Extract to read
"""

It's More Expensive to Do Nothing - A documentary form Humane Exposures Films

Click on the image for larger size

HUMANE EXPOSURES films is proud to announce that It’s More Expensive to Do Nothing, our documentary about the flaws in our penal system and their possible solutions, has taken second place at the Bayou City Inspirational Film Festival (BCIFF) in Houston, TX.

We would like to thank everyone who has attended the festival, and everyone who has shown us support so far! Each one of you is an important part of the process as we work towards change, so thank you all!

The BCIFF is presented by the PROGRESS Arts Group, a nonprofit arts and education organization. Here is a little bit about the festival:

The Bayou City Inspirational Film Festival (BCIFF) was founded by its executive director, Shanda Davis, to showcase diverse film and video projects that:

* Educate and enlighten us on political, social, psychological, economic, health, religious, and a variety of other issues,
* Offer hope and encouragement as well as inspire us to contribute towards the betterment of society and
* Display positive relationships, morals, individual, and family values.

"""

Supplied entries
"""

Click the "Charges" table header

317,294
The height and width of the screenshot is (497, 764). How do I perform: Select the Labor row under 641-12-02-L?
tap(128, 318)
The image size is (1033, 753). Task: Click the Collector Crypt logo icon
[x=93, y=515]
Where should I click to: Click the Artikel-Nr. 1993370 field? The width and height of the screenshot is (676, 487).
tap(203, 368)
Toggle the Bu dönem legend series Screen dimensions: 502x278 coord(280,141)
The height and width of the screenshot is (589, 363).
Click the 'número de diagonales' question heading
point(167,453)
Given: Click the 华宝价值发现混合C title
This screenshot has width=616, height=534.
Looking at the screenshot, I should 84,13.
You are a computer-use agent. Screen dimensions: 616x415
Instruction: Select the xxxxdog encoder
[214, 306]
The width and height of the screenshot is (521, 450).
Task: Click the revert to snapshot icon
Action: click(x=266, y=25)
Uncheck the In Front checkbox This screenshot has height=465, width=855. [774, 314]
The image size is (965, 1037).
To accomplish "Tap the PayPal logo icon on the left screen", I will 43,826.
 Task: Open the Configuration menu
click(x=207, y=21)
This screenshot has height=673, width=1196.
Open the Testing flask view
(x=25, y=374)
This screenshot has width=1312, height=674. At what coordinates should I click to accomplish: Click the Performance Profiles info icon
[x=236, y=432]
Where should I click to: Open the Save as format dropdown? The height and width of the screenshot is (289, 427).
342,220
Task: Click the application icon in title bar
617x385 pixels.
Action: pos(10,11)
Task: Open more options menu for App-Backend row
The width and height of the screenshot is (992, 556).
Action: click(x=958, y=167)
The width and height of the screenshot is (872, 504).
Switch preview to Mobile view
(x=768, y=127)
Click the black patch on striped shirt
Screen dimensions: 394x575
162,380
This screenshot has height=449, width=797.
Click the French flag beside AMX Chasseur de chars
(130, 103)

"""

Task instructions
A – According to the announcement about the documentary, which place did the film take at the Bayou City Inspirational Film Festival?
B – Write a continuation of the announcement about the documentary, starting after its final sentence.

Set of answers
A – Second place.

B –
The Bayou City Inspirational Film Festival’s mission is:

* To provide a viable platform for independent filmmakers and artists from around the world to showcase their works,
* To provide awareness to the world about the variety of educational, inspirational and positive works available and the need to integrate more of these types of works into society,
* To provide a networking platform for filmmakers and industry professionals and
* To showcase the artistic excellence of children & youth in Houston and surrounding areas and provide scholarships to assist them in furthering their arts education.

For those of you who have yet to see the film, here is the trailer:

If our film hit home, or even if you just have an interest in this issue, please take a moment and share it with a few of your friends. The wider audience we can reach the better chance we have of not only alleviating the trials of those stuck in the vicious cycle, but also doing it in a way that reduces the cost to society and government. It truly is much more expensive to do nothing!

Source: “The Bayou City Inspirational Film Festival,” BCIFF Website
Image copyright Susan Madden Lankford, from the HUMANE EXPOSURES films documentary “It’s More Expensive to Do Nothing.” Used with permission.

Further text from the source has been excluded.